Questions:
a) In the opinion excerpt, why did the trial court not err when it declined to enter specific findings on Franklin's remaining constitutional claims?
b) Rewrite the part of the opinion excerpt that begins at the words "The remainder of" and stops after "of that appeal.", replacing "litany" with "series".
c) Continue the opinion excerpt from where it stops.

In his final points on appeal, Franklin alleges that the motion court erred because the findings of fact and conclusions of law entered by that court were fatally flawed. His specific claims include that the court entered inadequate findings regarding his appellate counsel's failure to request a competency hearing regarding his waiver of appeal and trial counsel's failure to present evidence of his obsessive/compulsive behavior and threats to his life while in federal prison.

Under Rule 29.15(j), a motion court is required to issue findings of fact and conclusions of law on all issues presented, without regard to whether an evidentiary hearing is held.[16] However, the court is not required to individually address every claim brought by the movant.[17] Generalized findings are sufficient so long as they permit the appellate court an adequate record for appellate review of movant's claims.[18]

Franklin's claim of error regarding the findings entered by the motion court is without merit. The motion court *693 heard evidence and gave very specific findings that it found Dr. Parwatikar's testimony more compelling than that of Dr. Lewis, concluding Franklin to be competent. The court also noted Franklin's shrewdness during questioning by his defense attorneys trying to prove him incompetent against his wishes. Second, while the court did not specifically address the issues regarding his obsessive/compulsive disorder and the threats on his life in federal prison, we find that the court's generalized findings were sufficient to permit adequate appellate review. Furthermore, as discussed in Parts II and III, these claims are without merit and Franklin would not be entitled to relief as a matter of law.[19]

The remainder of Franklin's claims involve a litany of allegations regarding the constitutionality of various aspects of his trial. Postconviction motions cannot be used as a substitute for direct appeal or to obtain further appellate review.[20] Issues capable of being raised on direct appeal even constitutional issues may not be raised in postconviction proceedings except where fundamental fairness requires otherwise and only in rare and exceptional circumstances.[21] We find that the trial court did not err where it declined to enter specific findings concerning these claims because they were specifically raised on appeal and Franklin chose to voluntarily request dismissal of that appeal.

Data listing:
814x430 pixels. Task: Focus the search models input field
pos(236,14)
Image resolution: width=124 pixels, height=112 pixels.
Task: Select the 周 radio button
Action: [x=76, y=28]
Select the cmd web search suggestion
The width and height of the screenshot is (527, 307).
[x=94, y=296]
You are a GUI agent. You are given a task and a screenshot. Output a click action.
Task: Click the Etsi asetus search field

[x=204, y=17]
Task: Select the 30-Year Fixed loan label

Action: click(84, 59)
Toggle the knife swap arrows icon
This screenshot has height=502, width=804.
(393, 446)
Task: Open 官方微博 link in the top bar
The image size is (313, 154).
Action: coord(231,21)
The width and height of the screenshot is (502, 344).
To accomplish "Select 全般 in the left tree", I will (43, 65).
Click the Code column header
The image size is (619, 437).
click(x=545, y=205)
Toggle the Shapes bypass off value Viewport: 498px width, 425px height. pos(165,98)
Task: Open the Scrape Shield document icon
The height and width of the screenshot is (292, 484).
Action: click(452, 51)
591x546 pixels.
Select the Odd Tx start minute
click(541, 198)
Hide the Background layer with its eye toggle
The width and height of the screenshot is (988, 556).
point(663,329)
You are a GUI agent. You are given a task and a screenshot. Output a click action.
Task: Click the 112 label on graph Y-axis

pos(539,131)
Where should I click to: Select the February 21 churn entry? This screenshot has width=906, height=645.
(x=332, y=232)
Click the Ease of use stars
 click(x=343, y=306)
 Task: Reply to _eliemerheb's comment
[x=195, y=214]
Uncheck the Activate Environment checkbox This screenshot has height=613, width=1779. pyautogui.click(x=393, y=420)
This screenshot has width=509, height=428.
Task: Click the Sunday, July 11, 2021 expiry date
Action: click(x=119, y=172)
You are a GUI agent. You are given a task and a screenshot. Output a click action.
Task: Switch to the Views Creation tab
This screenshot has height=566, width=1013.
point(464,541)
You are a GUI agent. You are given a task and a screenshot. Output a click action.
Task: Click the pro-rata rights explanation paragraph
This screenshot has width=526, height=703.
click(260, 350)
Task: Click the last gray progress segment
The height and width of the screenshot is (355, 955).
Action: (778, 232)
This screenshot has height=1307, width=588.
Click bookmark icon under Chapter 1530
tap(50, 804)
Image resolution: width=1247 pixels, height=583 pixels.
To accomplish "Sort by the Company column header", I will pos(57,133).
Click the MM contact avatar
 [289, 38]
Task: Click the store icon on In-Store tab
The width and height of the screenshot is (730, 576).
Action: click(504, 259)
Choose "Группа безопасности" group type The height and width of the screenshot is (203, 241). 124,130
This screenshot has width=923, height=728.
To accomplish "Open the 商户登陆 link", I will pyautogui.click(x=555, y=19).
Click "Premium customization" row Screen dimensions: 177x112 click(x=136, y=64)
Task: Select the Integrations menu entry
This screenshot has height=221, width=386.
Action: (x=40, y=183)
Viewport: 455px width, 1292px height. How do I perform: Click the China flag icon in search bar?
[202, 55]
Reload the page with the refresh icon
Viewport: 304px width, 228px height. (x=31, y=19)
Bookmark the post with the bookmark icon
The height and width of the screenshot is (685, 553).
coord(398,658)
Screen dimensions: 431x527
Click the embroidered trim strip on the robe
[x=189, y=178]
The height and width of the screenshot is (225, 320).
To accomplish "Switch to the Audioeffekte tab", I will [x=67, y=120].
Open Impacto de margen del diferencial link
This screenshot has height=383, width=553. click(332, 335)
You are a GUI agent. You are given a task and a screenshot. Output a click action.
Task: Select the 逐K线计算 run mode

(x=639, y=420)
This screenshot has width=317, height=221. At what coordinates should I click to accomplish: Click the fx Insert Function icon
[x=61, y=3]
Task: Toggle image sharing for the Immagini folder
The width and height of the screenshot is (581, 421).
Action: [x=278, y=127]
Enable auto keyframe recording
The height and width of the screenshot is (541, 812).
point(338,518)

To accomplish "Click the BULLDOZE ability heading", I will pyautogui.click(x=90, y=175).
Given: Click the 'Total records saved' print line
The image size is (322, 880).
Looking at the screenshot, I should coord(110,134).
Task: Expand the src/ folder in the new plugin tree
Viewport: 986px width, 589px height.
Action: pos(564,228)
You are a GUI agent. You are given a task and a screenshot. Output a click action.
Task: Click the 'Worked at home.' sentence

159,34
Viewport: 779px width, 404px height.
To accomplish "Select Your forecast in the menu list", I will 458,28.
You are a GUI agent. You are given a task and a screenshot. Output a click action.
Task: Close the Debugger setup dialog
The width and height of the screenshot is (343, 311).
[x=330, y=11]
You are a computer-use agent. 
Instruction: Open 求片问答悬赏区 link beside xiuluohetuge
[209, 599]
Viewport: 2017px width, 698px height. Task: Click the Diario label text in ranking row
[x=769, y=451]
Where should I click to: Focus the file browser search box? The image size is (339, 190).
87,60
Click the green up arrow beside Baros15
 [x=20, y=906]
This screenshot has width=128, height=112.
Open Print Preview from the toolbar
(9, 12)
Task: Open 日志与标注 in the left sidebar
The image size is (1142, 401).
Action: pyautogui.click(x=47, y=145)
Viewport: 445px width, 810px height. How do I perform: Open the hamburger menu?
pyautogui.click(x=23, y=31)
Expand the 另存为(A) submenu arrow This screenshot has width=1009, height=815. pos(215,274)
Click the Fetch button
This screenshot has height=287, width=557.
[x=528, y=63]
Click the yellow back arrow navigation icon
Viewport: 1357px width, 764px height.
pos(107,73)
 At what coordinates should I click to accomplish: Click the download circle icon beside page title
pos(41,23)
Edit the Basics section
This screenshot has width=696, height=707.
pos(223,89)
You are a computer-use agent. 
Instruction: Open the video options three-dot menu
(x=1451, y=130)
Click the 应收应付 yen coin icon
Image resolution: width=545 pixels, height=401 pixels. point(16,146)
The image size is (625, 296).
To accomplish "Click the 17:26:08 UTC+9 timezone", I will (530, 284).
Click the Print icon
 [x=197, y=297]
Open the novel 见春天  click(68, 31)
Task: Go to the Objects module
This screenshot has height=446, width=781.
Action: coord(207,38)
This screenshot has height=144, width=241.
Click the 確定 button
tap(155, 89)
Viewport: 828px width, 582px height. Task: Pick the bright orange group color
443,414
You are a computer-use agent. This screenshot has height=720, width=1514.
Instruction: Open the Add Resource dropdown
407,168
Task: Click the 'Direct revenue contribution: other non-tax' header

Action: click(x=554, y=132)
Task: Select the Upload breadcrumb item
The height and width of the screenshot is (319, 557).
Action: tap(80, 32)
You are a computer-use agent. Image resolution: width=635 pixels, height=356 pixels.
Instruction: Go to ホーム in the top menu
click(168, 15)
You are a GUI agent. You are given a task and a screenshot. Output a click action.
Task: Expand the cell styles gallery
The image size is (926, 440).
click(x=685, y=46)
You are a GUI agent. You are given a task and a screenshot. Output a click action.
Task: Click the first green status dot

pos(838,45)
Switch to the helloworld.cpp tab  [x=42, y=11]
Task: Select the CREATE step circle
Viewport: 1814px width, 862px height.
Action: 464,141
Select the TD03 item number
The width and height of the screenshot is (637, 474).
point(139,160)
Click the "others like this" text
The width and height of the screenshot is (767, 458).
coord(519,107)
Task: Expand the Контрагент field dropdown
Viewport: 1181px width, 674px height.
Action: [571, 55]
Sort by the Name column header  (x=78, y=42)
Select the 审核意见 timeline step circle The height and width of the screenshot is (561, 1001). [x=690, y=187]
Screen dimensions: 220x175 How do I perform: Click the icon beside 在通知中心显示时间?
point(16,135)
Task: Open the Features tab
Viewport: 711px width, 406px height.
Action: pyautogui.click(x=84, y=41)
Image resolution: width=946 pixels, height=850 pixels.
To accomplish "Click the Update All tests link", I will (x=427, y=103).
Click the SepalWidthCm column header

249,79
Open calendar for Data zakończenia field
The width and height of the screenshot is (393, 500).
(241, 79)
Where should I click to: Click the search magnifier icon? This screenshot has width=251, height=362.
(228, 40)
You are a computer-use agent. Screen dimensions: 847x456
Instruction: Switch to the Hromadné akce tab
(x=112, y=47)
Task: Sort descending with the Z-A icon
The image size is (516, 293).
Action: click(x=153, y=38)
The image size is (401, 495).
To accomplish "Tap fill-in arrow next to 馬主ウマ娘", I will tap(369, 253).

Responses by task:
a) Franklin had specifically raised those claims on direct appeal and then voluntarily asked for that appeal to be dismissed. Postconviction motions cannot substitute for direct appeal or provide further appellate review. Issues that could have been raised on direct appeal may not be raised in postconviction proceedings except in rare and exceptional circumstances where fundamental fairness requires it.

b)
The remainder of Franklin's claims involve a series of allegations regarding the constitutionality of various aspects of his trial. Postconviction motions cannot be used as a substitute for direct appeal or to obtain further appellate review.[20] Issues capable of being raised on direct appeal even constitutional issues may not be raised in postconviction proceedings except where fundamental fairness requires otherwise and only in rare and exceptional circumstances.[21] We find that the trial court did not err where it declined to enter specific findings concerning these claims because they were specifically raised on appeal and Franklin chose to voluntarily request dismissal of that appeal.

c)
For the foregoing reasons, the judgment of the motion court is affirmed.

All concur.

NOTES

[1] Mo. Const. Art. V., Section 10; order of June 16, 1998 (effective July 1, 1998).

[2] See State v. Franklin, 969 S.W.2d 743 (Mo. banc 1998).

[3] Rule 29.15(j).

[4] State v. Schaal, 806 S.W.2d 659, 667 (Mo. banc 1991).

[5] State v. Brooks, 960 S.W.2d 479, 497 (Mo. banc 1997).

[6] Id.

[7] Strickland v. Washington, 466 U.S. 668, 690, 104 S. Ct. 2052, 80 L. Ed. 2d 674 (1984).

[8] Id. at 687, 104 S. Ct. 2052.

[9] Id.

[10] Moss v. State, 10 S.W.3d 508, 514 (Mo. banc 2000).

[11] State v. Hampton, 959 S.W.2d 444, 449-50 (Mo. banc 1997);

[12] State v. Carter, 955 S.W.2d 548, 554 (Mo. banc 1997).

[13] Id. (quoting Strickland v. Washington, 466 U.S. 668, 694, 104 S. Ct. 2052, 80 L. Ed. 2d 674 (1984)).

[14] State v. Ellis, 949 S.W.2d 279, 280 (Mo. App.1997).

[15] Id.

[16] Barry v. State, 850 S.W.2d 348, 350 (Mo. banc 1993).

[17] State v. Taylor, 929 S.W.2d 209, 223-24 (Mo. banc 1996).

[18] Id.

[19] White v. State, 939 S.W.2d 887, 903 (Mo. banc 1997) (holding that an appellate court shall not order remand for the motion court to enter more specific findings where the movant is clearly entitled to no relief as a matter of law).

[20] State v. Jones, 979 S.W.2d 171, 181 (Mo. banc 1998).

[21] State v. Tolliver, 839 S.W.2d 296, 298 (Mo. banc 1992).